## ASSIGNED TASK
Print, exactly as written, the line in the entries below that contains "Instruction: Click the 02:00 time axis label" and every line after it up to and including the last. Omit pictures.

————

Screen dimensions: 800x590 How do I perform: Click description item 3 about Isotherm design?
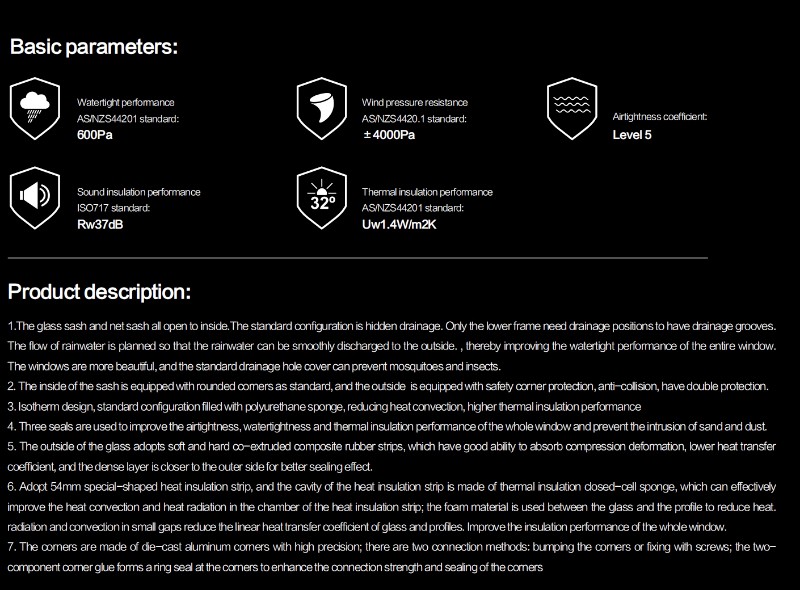324,407
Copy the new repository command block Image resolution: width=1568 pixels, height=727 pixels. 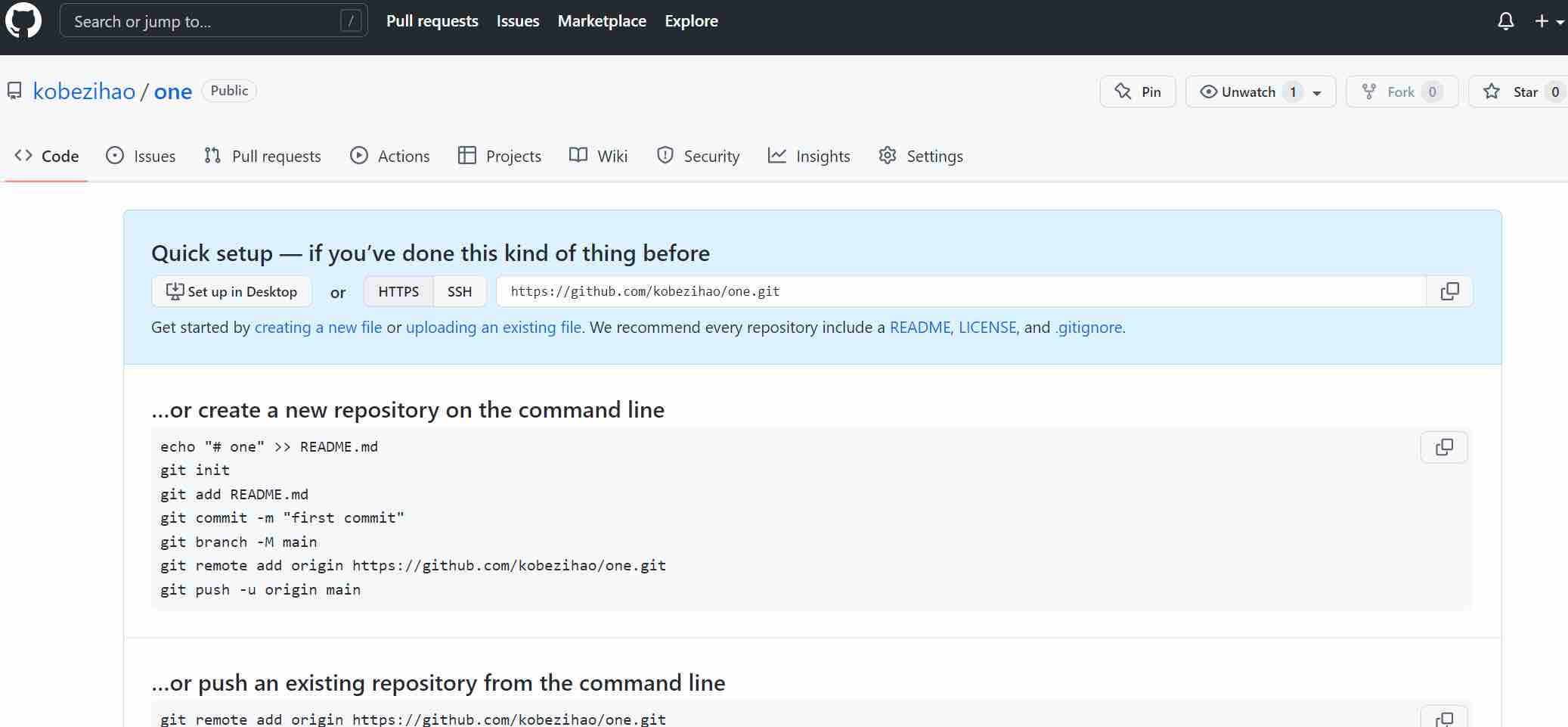[x=1443, y=447]
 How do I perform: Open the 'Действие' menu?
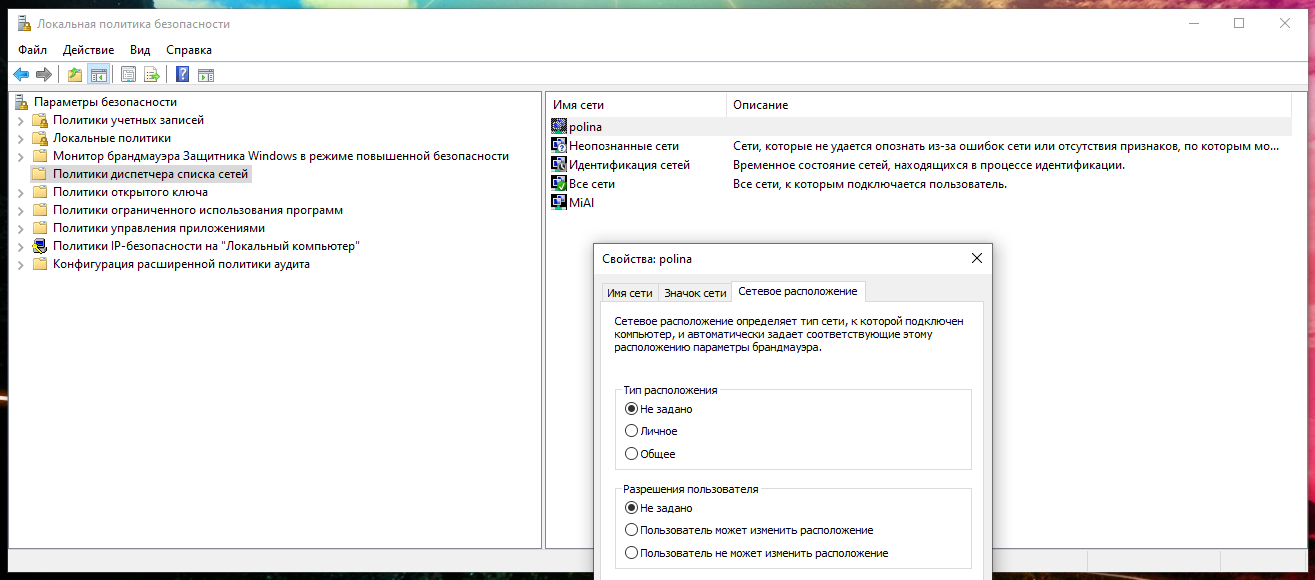click(x=88, y=50)
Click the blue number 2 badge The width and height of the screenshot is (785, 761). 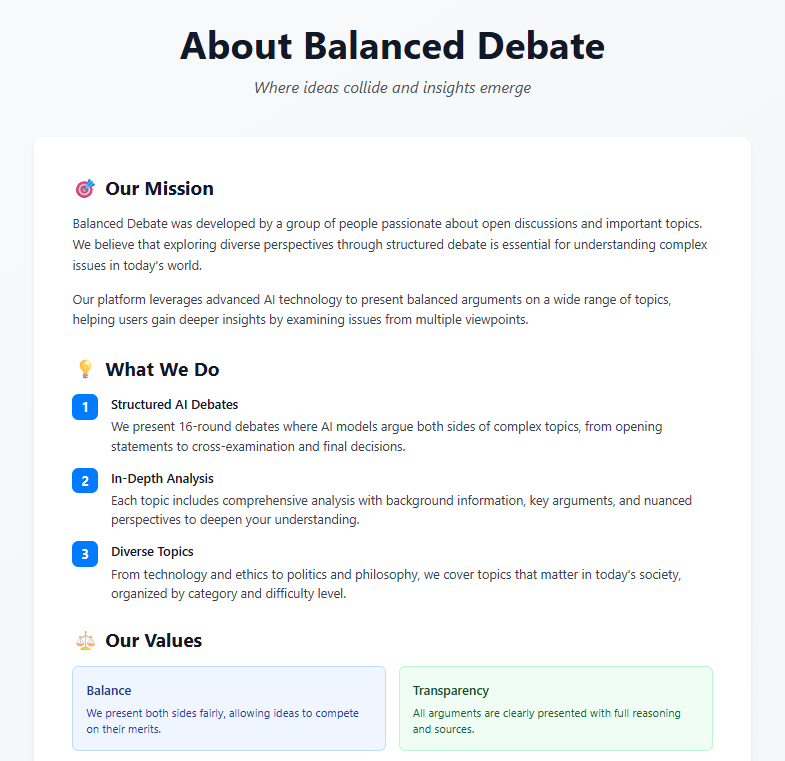point(85,480)
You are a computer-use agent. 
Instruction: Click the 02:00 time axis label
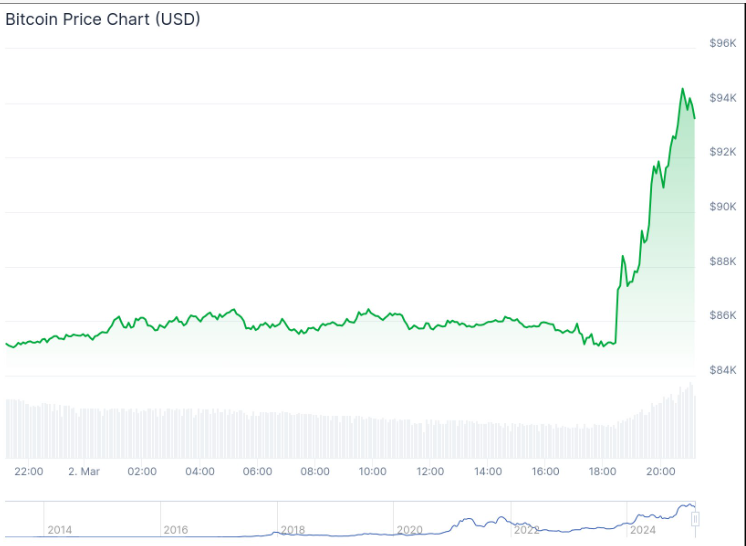(x=142, y=471)
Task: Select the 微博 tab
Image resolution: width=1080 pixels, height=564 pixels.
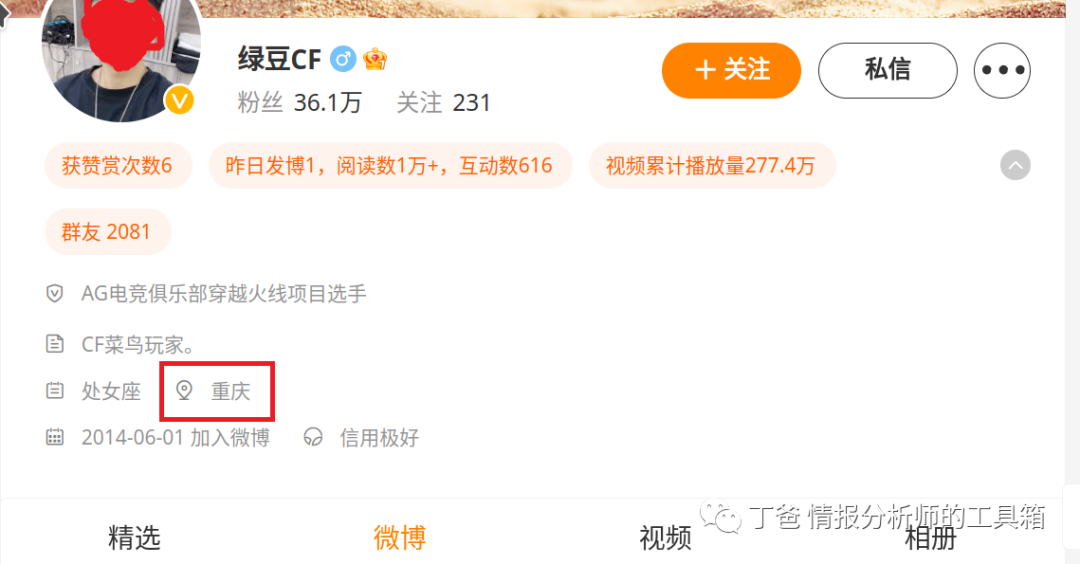Action: coord(399,537)
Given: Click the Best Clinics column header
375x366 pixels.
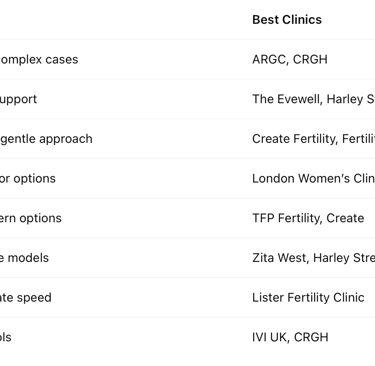Looking at the screenshot, I should (x=287, y=20).
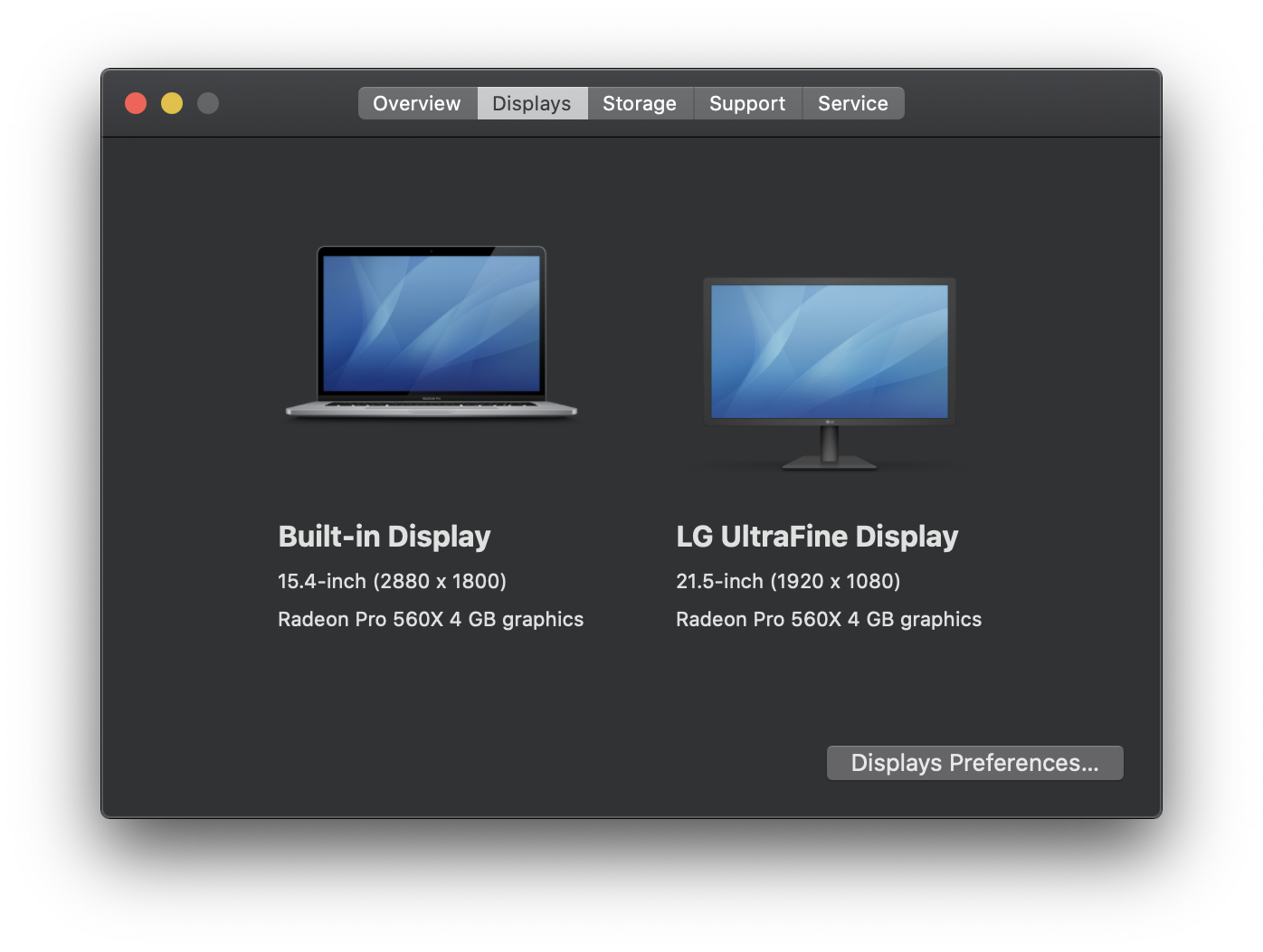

————

## TASK ANSWER
Instruction: Click the 02:00 time axis label
(x=142, y=471)
Task: Select the 微博 tab
Image resolution: width=1080 pixels, height=564 pixels.
Action: coord(399,537)
Given: Click the Best Clinics column header
375x366 pixels.
Looking at the screenshot, I should (x=287, y=20).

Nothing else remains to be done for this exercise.